His campaign promises of full disclosure on the disgraced financier’s crimes backfired in July. At that time, the Justice Department determined Epstein’s 2019 death in police custody was a suicide and that he kept no “client list” of accomplices, actively contradicting the same rumors to which Trump lent credence last year.

After facing intense scrutiny of his own relationship with Epstein, Trump signed a bipartisan law earlier in November mandating the release of all remaining documents on the case, subject to redactions only for the purposes of protecting victims’ identities.

The deadline for releasing those documents passed on Friday.
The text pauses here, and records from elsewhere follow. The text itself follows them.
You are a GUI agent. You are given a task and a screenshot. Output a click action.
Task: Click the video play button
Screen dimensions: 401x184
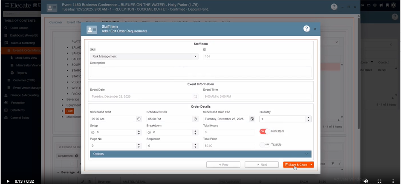coord(7,181)
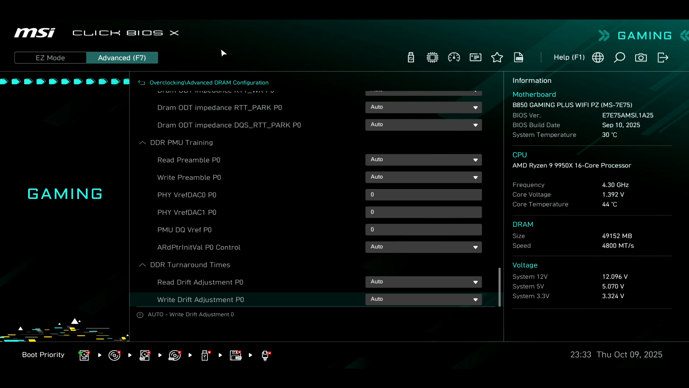This screenshot has width=689, height=388.
Task: Click the star favorites icon
Action: [x=497, y=57]
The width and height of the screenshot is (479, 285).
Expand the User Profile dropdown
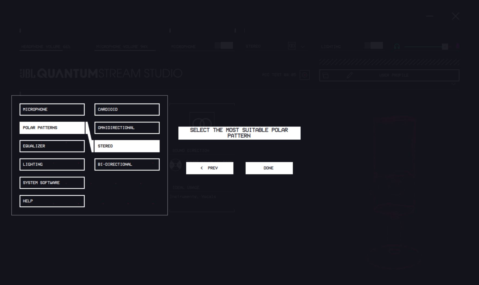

As of Sunday, the DOJ has released only 3,900 files—a small fraction of the total number believed to be in its possession.

Critics have taken the delay as a sign that the DOJ may now be scrambling to redact embarrassing or potentially incriminating details of Trump’s relationship with Epstein rather than ensuring survivors remain anonymous.

Those concerns were further buoyed after the department appeared to unpublish on Saturday images of a desk drawer that contained pictures of the president.

“You can see in that photo there are photographs of women,” Blanche explained to NBC on Sunday. “We learned after it released that there were concerns about those women.”

Host Kristin Welker was quick to question whether that would suggest any of the women featured beside Trump in the photo were victims of the Epstein sex trafficking conspiracy.

“No, that’s not what I’m saying,” Blanche backtracked.

The Daily Beast has reached out to the White House for comment on this story.